I have written a grammar for parsing a Perl Code file for packages, subs and POD sections. But it is still slow, if I try to parse large (>3000 lines) files. Does anyone has a idea how I can speed it up a little.

# Tokens word : /[a-zA-Z_:][a-zA-Z0-9_:]*/ quotelike : <perl_quotelike> | ( 'qw' '(' word(s?) ')' ) # Start of Perl-File startrule : { $thisparser->StartParsing(); } block_construct(s) { $thisparser->EndParsing($text); } block_construct : sub_definition | pod | package_declaration | end | /[^;\n]*[;\n]/ end : /(__END__)|(__DATA__)/ { $thisparser->EndReached(); } pod : /=((head[1-9])|(over)|(item[1-9])|(back)|(pod))(.|\s)*?(=cut|$)/ + { $thisparser->AddPOD($thisline, @item); } package_declaration : 'package' /[a-zA-Z_:][a-zA-Z0-9_:]*/ ';' { $this +parser->StartNewPackage($thisline, @item); } sub_definition : 'sub' /[a-zA-Z_:][a-zA-Z0-9_:]*(\s*\([$@%\\*]*\))? +/ <perl_codeblock> { $thisparser->AddSub($thisline, @item); }

I would also appreciate any comments on the grammar, if I miss some of these perl special cases, which may lead to a wrong parsing result.

Thanks in advance,

Andre

Replies are listed 'Best First'.
Re: Speeding up RecDesent parser for Perl Code
by merlyn (Sage) on Sep 04, 2006 at 16:57 UTC
    PRD works by "nibbling", and this is OK for little strings, but horrible for big ones. There's no fix. Damian has had an eternal "todo" to create Parse::FastDescent, but it is unlikely that he will ever get enough tuits for that.

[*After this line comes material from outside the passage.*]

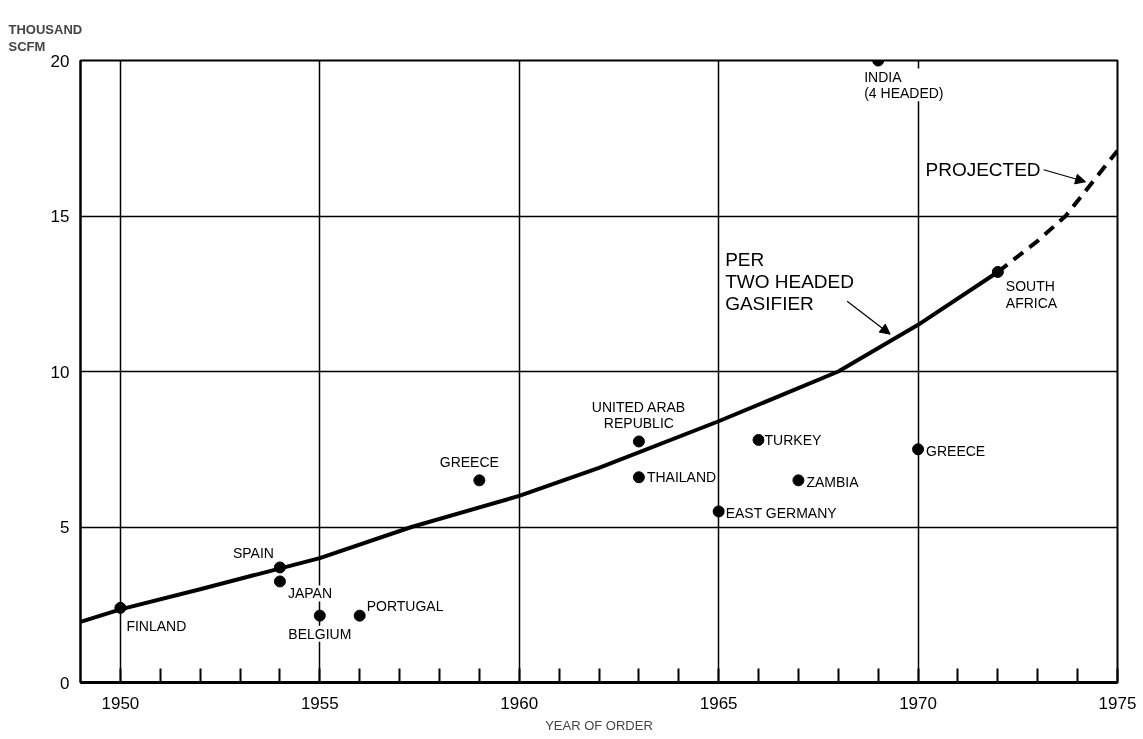  What do you see at coordinates (156, 626) in the screenshot?
I see `annotation: FINLAND` at bounding box center [156, 626].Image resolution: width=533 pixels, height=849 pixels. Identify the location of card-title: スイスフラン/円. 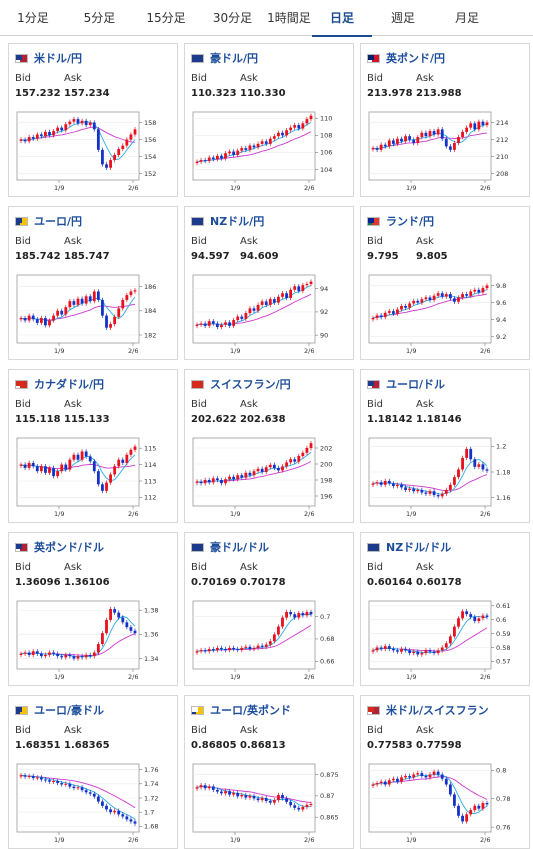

    So you must either figure out how to parse less at a time, or switch to something other than PRD.

    -- Randal L. Schwartz, Perl hacker
    Be sure to read my standard disclaimer if this is a reply.

      I believe Parse::FastDecent has been renamed to Perl 6 Rules :)
Re: Speeding up RecDesent parser for Perl Code
by adamk (Chaplain) on Sep 04, 2006 at 22:00 UTC
    You know what you are trying to do has been done already, right?

    Normally I'd be suggesting PPI here normally.

    Except that PPI isn't that fast either, so I'm unsure if it would be a significant advantage in that respect (if speed is of primary importance).

    HOWEVER, using PPI would certainly be more accurate.
      I have looked at the PPI modul allready, but I think I have to parse the result of PPI to get the thinks that I want. So I need double parsing and it would be slower than one RD run. Also PPI seems a bit to accurate for me.

      Andre
        PPI spits out an object tree, so it's not a case of parse, rather
        my @packages = PPI::Document->new('filename.pm') ->find('PPI::Statement::Package');
Re: Speeding up RecDesent parser for Perl Code
by aufflick (Deacon) on Sep 07, 2006 at 01:35 UTC
    3000 lines? That's a long Perl file!
      My main Modul has 7555 line (with commentblocks above every sub, but they have to be parsed too). Its yust keeps growing with every new feature.